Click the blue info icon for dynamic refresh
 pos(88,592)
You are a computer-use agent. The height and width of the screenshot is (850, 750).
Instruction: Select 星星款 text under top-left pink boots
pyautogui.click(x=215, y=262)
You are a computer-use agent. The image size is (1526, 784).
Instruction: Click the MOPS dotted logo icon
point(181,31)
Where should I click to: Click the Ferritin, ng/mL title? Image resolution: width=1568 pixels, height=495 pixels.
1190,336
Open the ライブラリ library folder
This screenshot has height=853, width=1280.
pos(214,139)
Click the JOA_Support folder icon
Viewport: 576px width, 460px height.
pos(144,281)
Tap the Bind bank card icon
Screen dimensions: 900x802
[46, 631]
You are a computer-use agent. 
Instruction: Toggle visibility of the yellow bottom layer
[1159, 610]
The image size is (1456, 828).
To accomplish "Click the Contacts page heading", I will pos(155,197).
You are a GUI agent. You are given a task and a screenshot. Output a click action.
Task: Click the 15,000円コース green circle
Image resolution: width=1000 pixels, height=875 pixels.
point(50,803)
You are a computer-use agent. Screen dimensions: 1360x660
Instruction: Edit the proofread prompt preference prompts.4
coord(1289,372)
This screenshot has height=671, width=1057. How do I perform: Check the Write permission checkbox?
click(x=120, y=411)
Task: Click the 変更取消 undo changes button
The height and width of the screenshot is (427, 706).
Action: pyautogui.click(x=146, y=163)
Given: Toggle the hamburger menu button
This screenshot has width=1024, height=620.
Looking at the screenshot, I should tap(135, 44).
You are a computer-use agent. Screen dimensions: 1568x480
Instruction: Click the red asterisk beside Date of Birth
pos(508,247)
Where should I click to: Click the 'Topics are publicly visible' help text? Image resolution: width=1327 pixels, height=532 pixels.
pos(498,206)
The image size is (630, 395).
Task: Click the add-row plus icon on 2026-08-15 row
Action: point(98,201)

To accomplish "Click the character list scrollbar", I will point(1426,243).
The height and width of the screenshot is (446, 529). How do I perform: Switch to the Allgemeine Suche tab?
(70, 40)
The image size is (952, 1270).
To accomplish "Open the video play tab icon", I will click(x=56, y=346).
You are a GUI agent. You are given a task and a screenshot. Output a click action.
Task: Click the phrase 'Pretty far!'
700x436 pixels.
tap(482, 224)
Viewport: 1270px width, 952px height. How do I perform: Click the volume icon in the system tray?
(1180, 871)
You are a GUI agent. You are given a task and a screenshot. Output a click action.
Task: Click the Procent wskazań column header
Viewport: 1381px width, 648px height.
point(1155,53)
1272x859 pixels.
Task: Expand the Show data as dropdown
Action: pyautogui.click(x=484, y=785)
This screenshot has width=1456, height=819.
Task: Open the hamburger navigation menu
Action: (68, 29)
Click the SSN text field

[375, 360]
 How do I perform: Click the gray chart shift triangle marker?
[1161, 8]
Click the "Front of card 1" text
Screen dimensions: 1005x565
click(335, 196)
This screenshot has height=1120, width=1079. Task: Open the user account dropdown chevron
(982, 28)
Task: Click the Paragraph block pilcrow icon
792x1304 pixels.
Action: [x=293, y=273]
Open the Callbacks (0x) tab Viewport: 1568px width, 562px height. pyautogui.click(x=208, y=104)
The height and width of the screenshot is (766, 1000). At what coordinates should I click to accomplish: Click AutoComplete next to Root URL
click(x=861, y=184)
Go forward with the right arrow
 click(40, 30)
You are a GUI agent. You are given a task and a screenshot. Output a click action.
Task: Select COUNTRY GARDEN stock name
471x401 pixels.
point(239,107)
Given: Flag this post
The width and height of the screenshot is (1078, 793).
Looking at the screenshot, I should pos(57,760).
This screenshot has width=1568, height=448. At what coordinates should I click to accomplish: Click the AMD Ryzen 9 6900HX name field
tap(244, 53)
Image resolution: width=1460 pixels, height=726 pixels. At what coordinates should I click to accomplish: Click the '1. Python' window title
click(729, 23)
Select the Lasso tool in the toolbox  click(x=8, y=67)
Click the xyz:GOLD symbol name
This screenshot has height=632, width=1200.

::::

*What is expected*. Send back all of the material exactly as given.

*Response to this task*.
Click the blue info icon for dynamic refresh
 pos(88,592)
You are a computer-use agent. The height and width of the screenshot is (850, 750).
Instruction: Select 星星款 text under top-left pink boots
pyautogui.click(x=215, y=262)
You are a computer-use agent. The image size is (1526, 784).
Instruction: Click the MOPS dotted logo icon
point(181,31)
Where should I click to: Click the Ferritin, ng/mL title? Image resolution: width=1568 pixels, height=495 pixels.
1190,336
Open the ライブラリ library folder
This screenshot has height=853, width=1280.
pos(214,139)
Click the JOA_Support folder icon
Viewport: 576px width, 460px height.
pos(144,281)
Tap the Bind bank card icon
Screen dimensions: 900x802
[46, 631]
You are a computer-use agent. 
Instruction: Toggle visibility of the yellow bottom layer
[1159, 610]
The image size is (1456, 828).
To accomplish "Click the Contacts page heading", I will pos(155,197).
You are a GUI agent. You are given a task and a screenshot. Output a click action.
Task: Click the 15,000円コース green circle
Image resolution: width=1000 pixels, height=875 pixels.
point(50,803)
You are a computer-use agent. Screen dimensions: 1360x660
Instruction: Edit the proofread prompt preference prompts.4
coord(1289,372)
This screenshot has height=671, width=1057. How do I perform: Check the Write permission checkbox?
click(x=120, y=411)
Task: Click the 変更取消 undo changes button
The height and width of the screenshot is (427, 706).
Action: pyautogui.click(x=146, y=163)
Given: Toggle the hamburger menu button
This screenshot has width=1024, height=620.
Looking at the screenshot, I should tap(135, 44).
You are a computer-use agent. Screen dimensions: 1568x480
Instruction: Click the red asterisk beside Date of Birth
pos(508,247)
Where should I click to: Click the 'Topics are publicly visible' help text? Image resolution: width=1327 pixels, height=532 pixels.
pos(498,206)
The image size is (630, 395).
Task: Click the add-row plus icon on 2026-08-15 row
Action: point(98,201)

To accomplish "Click the character list scrollbar", I will point(1426,243).
The height and width of the screenshot is (446, 529). How do I perform: Switch to the Allgemeine Suche tab?
(70, 40)
The image size is (952, 1270).
To accomplish "Open the video play tab icon", I will click(x=56, y=346).
You are a GUI agent. You are given a task and a screenshot. Output a click action.
Task: Click the phrase 'Pretty far!'
700x436 pixels.
tap(482, 224)
Viewport: 1270px width, 952px height. How do I perform: Click the volume icon in the system tray?
(1180, 871)
You are a GUI agent. You are given a task and a screenshot. Output a click action.
Task: Click the Procent wskazań column header
Viewport: 1381px width, 648px height.
point(1155,53)
1272x859 pixels.
Task: Expand the Show data as dropdown
Action: pyautogui.click(x=484, y=785)
This screenshot has width=1456, height=819.
Task: Open the hamburger navigation menu
Action: (68, 29)
Click the SSN text field

[375, 360]
 How do I perform: Click the gray chart shift triangle marker?
[1161, 8]
Click the "Front of card 1" text
Screen dimensions: 1005x565
click(335, 196)
This screenshot has height=1120, width=1079. Task: Open the user account dropdown chevron
(982, 28)
Task: Click the Paragraph block pilcrow icon
792x1304 pixels.
Action: [x=293, y=273]
Open the Callbacks (0x) tab Viewport: 1568px width, 562px height. pyautogui.click(x=208, y=104)
The height and width of the screenshot is (766, 1000). At what coordinates should I click to accomplish: Click AutoComplete next to Root URL
click(x=861, y=184)
Go forward with the right arrow
 click(40, 30)
You are a GUI agent. You are given a task and a screenshot. Output a click action.
Task: Select COUNTRY GARDEN stock name
471x401 pixels.
point(239,107)
Given: Flag this post
The width and height of the screenshot is (1078, 793).
Looking at the screenshot, I should pos(57,760).
This screenshot has width=1568, height=448. At what coordinates should I click to accomplish: Click the AMD Ryzen 9 6900HX name field
tap(244, 53)
Image resolution: width=1460 pixels, height=726 pixels. At what coordinates should I click to accomplish: Click the '1. Python' window title
click(729, 23)
Select the Lasso tool in the toolbox  click(x=8, y=67)
Click the xyz:GOLD symbol name
This screenshot has height=632, width=1200.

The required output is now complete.